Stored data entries

▬▬▬

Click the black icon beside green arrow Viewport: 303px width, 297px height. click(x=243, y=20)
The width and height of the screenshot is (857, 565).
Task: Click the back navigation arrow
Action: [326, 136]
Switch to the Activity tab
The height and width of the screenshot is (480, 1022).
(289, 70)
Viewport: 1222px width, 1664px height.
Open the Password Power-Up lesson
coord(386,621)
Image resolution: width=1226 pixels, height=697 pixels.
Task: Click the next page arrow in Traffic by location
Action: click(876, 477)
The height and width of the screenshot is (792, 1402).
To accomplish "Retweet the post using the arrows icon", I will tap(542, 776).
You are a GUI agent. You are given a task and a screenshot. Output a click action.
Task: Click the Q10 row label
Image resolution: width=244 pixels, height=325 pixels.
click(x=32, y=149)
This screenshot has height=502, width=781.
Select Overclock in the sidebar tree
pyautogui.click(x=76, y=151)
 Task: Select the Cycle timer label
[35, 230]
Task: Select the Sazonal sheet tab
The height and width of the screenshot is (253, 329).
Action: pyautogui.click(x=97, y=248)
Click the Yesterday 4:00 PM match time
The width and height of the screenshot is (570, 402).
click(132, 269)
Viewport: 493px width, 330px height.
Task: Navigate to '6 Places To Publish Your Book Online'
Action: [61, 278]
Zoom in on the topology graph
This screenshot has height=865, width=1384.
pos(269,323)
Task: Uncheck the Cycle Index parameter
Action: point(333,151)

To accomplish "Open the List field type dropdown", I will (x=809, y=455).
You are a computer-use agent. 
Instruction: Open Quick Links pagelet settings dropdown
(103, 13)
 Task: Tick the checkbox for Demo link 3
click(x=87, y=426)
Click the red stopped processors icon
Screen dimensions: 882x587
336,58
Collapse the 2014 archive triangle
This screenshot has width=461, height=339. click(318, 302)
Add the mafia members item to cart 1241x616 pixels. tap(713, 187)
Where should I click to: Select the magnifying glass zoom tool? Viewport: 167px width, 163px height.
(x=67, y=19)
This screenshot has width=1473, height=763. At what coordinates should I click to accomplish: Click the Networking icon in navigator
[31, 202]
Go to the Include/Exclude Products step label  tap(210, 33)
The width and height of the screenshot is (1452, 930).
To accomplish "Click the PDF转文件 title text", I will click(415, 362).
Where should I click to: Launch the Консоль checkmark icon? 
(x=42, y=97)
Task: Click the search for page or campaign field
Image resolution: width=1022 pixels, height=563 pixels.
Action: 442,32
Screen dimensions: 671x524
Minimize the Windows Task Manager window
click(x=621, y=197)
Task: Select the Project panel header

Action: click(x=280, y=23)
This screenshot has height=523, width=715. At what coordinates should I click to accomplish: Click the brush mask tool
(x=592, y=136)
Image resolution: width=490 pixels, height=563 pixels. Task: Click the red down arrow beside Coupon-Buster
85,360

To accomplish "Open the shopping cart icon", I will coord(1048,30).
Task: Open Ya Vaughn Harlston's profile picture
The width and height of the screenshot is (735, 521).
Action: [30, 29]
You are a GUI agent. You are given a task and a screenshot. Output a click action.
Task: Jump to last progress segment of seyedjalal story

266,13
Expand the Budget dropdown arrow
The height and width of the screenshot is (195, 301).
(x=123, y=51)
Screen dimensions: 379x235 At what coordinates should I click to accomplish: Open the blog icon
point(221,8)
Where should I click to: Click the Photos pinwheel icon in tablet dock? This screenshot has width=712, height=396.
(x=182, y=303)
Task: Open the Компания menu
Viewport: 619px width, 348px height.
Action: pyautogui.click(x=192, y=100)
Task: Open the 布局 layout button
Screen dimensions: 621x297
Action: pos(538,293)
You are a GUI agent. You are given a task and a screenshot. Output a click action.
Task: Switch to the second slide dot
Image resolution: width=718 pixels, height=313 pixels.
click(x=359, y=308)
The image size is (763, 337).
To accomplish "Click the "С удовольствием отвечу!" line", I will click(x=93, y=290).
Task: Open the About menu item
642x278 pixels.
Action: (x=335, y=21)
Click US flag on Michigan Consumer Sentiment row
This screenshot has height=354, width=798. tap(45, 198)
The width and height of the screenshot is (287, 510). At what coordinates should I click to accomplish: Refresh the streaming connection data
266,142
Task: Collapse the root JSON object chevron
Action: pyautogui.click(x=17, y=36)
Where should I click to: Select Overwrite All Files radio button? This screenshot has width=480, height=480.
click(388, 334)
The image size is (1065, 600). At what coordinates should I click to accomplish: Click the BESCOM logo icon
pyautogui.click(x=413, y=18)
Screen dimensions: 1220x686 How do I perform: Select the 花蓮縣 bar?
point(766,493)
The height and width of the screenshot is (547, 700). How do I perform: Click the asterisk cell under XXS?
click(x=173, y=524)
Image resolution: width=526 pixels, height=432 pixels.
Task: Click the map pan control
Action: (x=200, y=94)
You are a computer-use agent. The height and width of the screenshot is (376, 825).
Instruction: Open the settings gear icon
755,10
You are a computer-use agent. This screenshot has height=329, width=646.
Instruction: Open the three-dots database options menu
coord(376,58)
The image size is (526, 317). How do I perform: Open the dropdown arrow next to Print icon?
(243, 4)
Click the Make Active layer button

▬▬▬

TASK PROMPT:
Set down all of the entries again, keeping every line exactly as it is.

ANSWER TO THIS EXERCISE:
Click the black icon beside green arrow Viewport: 303px width, 297px height. click(x=243, y=20)
The width and height of the screenshot is (857, 565).
Task: Click the back navigation arrow
Action: [326, 136]
Switch to the Activity tab
The height and width of the screenshot is (480, 1022).
(289, 70)
Viewport: 1222px width, 1664px height.
Open the Password Power-Up lesson
coord(386,621)
Image resolution: width=1226 pixels, height=697 pixels.
Task: Click the next page arrow in Traffic by location
Action: click(876, 477)
The height and width of the screenshot is (792, 1402).
To accomplish "Retweet the post using the arrows icon", I will tap(542, 776).
You are a GUI agent. You are given a task and a screenshot. Output a click action.
Task: Click the Q10 row label
Image resolution: width=244 pixels, height=325 pixels.
click(x=32, y=149)
This screenshot has height=502, width=781.
Select Overclock in the sidebar tree
pyautogui.click(x=76, y=151)
 Task: Select the Cycle timer label
[35, 230]
Task: Select the Sazonal sheet tab
The height and width of the screenshot is (253, 329).
Action: pyautogui.click(x=97, y=248)
Click the Yesterday 4:00 PM match time
The width and height of the screenshot is (570, 402).
click(132, 269)
Viewport: 493px width, 330px height.
Task: Navigate to '6 Places To Publish Your Book Online'
Action: [61, 278]
Zoom in on the topology graph
This screenshot has height=865, width=1384.
pos(269,323)
Task: Uncheck the Cycle Index parameter
Action: point(333,151)

To accomplish "Open the List field type dropdown", I will (x=809, y=455).
You are a computer-use agent. 
Instruction: Open Quick Links pagelet settings dropdown
(103, 13)
 Task: Tick the checkbox for Demo link 3
click(x=87, y=426)
Click the red stopped processors icon
Screen dimensions: 882x587
336,58
Collapse the 2014 archive triangle
This screenshot has width=461, height=339. click(318, 302)
Add the mafia members item to cart 1241x616 pixels. tap(713, 187)
Where should I click to: Select the magnifying glass zoom tool? Viewport: 167px width, 163px height.
(x=67, y=19)
This screenshot has width=1473, height=763. At what coordinates should I click to accomplish: Click the Networking icon in navigator
[31, 202]
Go to the Include/Exclude Products step label  tap(210, 33)
The width and height of the screenshot is (1452, 930).
To accomplish "Click the PDF转文件 title text", I will click(415, 362).
Where should I click to: Launch the Консоль checkmark icon? 
(x=42, y=97)
Task: Click the search for page or campaign field
Image resolution: width=1022 pixels, height=563 pixels.
Action: 442,32
Screen dimensions: 671x524
Minimize the Windows Task Manager window
click(x=621, y=197)
Task: Select the Project panel header

Action: click(x=280, y=23)
This screenshot has height=523, width=715. At what coordinates should I click to accomplish: Click the brush mask tool
(x=592, y=136)
Image resolution: width=490 pixels, height=563 pixels. Task: Click the red down arrow beside Coupon-Buster
85,360

To accomplish "Open the shopping cart icon", I will coord(1048,30).
Task: Open Ya Vaughn Harlston's profile picture
The width and height of the screenshot is (735, 521).
Action: [30, 29]
You are a GUI agent. You are given a task and a screenshot. Output a click action.
Task: Jump to last progress segment of seyedjalal story

266,13
Expand the Budget dropdown arrow
The height and width of the screenshot is (195, 301).
(x=123, y=51)
Screen dimensions: 379x235 At what coordinates should I click to accomplish: Open the blog icon
point(221,8)
Where should I click to: Click the Photos pinwheel icon in tablet dock? This screenshot has width=712, height=396.
(x=182, y=303)
Task: Open the Компания menu
Viewport: 619px width, 348px height.
Action: pyautogui.click(x=192, y=100)
Task: Open the 布局 layout button
Screen dimensions: 621x297
Action: pos(538,293)
You are a GUI agent. You are given a task and a screenshot. Output a click action.
Task: Switch to the second slide dot
Image resolution: width=718 pixels, height=313 pixels.
click(x=359, y=308)
The image size is (763, 337).
To accomplish "Click the "С удовольствием отвечу!" line", I will click(x=93, y=290).
Task: Open the About menu item
642x278 pixels.
Action: (x=335, y=21)
Click US flag on Michigan Consumer Sentiment row
This screenshot has height=354, width=798. tap(45, 198)
The width and height of the screenshot is (287, 510). At what coordinates should I click to accomplish: Refresh the streaming connection data
266,142
Task: Collapse the root JSON object chevron
Action: pyautogui.click(x=17, y=36)
Where should I click to: Select Overwrite All Files radio button? This screenshot has width=480, height=480.
click(388, 334)
The image size is (1065, 600). At what coordinates should I click to accomplish: Click the BESCOM logo icon
pyautogui.click(x=413, y=18)
Screen dimensions: 1220x686 How do I perform: Select the 花蓮縣 bar?
point(766,493)
The height and width of the screenshot is (547, 700). How do I perform: Click the asterisk cell under XXS?
click(x=173, y=524)
Image resolution: width=526 pixels, height=432 pixels.
Task: Click the map pan control
Action: (x=200, y=94)
You are a computer-use agent. The height and width of the screenshot is (376, 825).
Instruction: Open the settings gear icon
755,10
You are a computer-use agent. This screenshot has height=329, width=646.
Instruction: Open the three-dots database options menu
coord(376,58)
The image size is (526, 317). How do I perform: Open the dropdown arrow next to Print icon?
(243, 4)
Click the Make Active layer button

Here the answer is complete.